16 August 2017
Even the biggest pharma companies can hype the results of a big drug study, given the curious dance-of-the-seven-veils choreography provided to late-stage data. And the Wall Street Journal is offering up an example to underscore just how perilous this dance can be for all players.
Case in point: Roche and Perjeta. The Swiss pharma giant first offered a top-line glimpse of its positive results for the APHINITY study involving Perjeta, but had to deal with some bitter reactions when analysts got a chance to examine the marginal benefit that has been provided.
Some of this is the simple result of a system where drug developers toss out top-line outcomes but reserve the results for a scientific conference.
The Journal could have picked from any number of cases, including the big Amgen cardio outcomes study on its PCSK9 drug Repatha. The FOURIER study was built up as a big success, with Amgen executives almost instinctively insisting that statistical significance would translate into market acceptance. But with no mortality benefit in the mix, the whole performance came in looking weak and unconvincing.
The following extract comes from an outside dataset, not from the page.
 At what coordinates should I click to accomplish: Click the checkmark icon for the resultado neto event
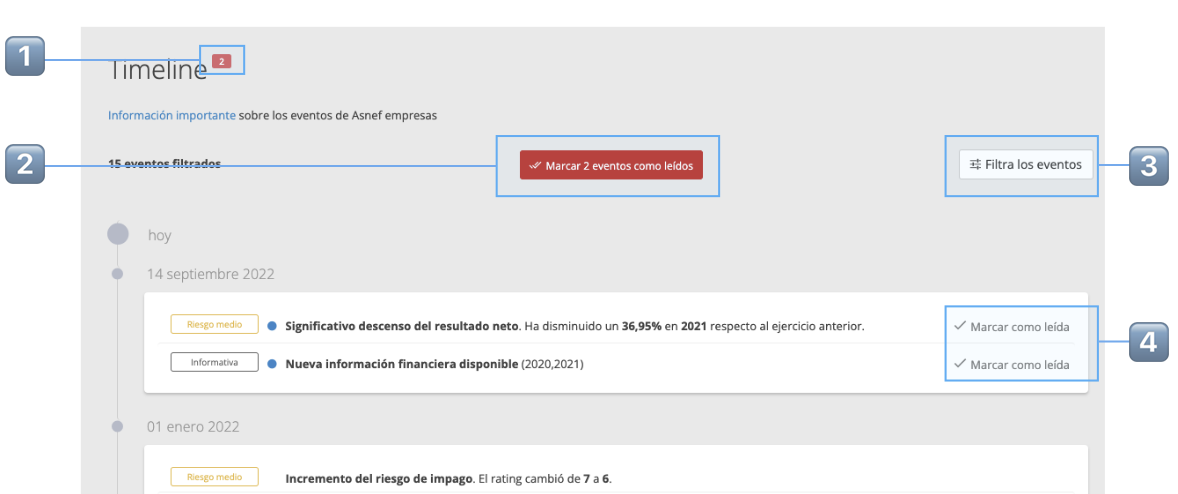[x=959, y=326]
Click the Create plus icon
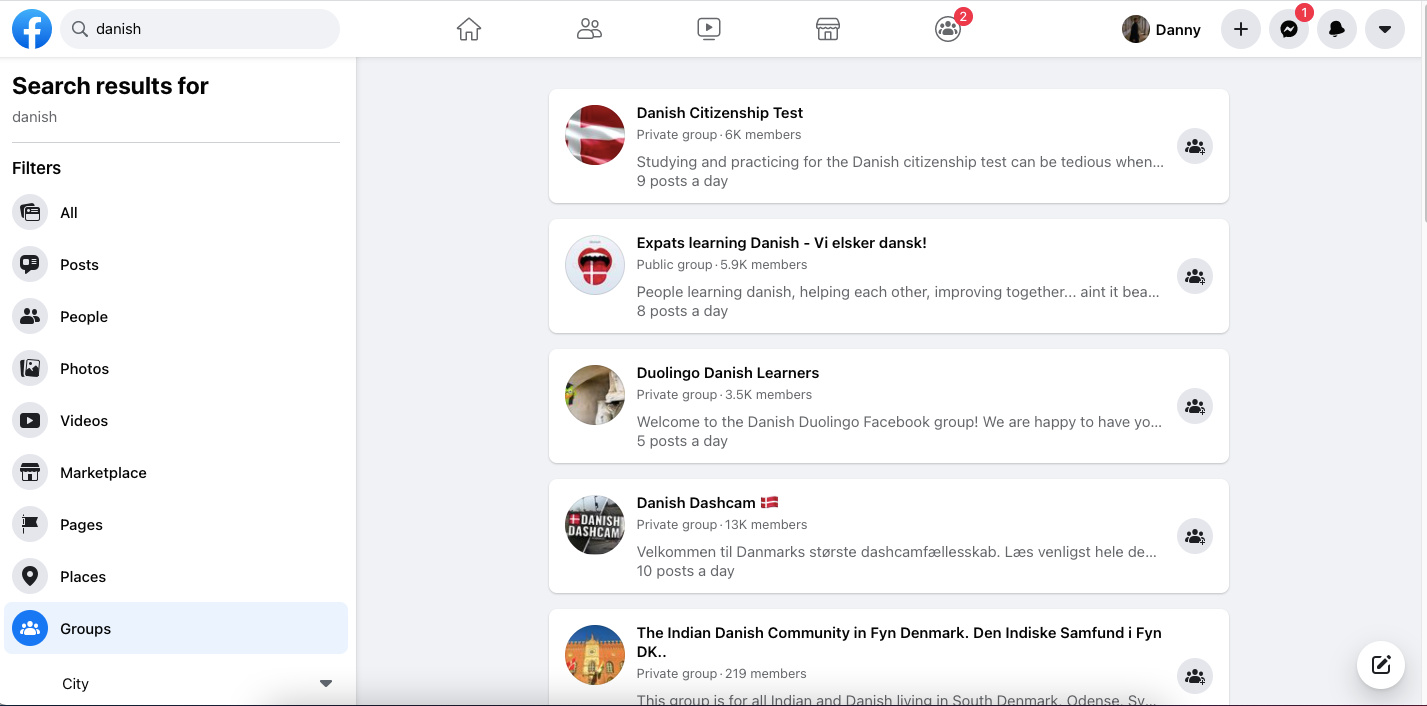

For the WSJ writers, the push to tout results is tied to some particular risks for execs who sell shares between the hype and the reality. But a bigger lesson may be that increasingly we’re seeing that success in a clinical trial is no guarantee of a win on market gains. The bar on success can be much higher than clinically statistical success for payers expected to cover these drugs.
One other observation: If you’re going to predict that your drug can clear a specific hurdle, that becomes the bar you have to jump to win applause. Ironwood found that out the hard way recently when its Phase IIb data for a would-be blockbuster failed to hit its own mark – even though the data were statistically significant.
That trend to continually raise the bar – and risk the consequences of falling short of expectations – is only going to get tougher for drug developers.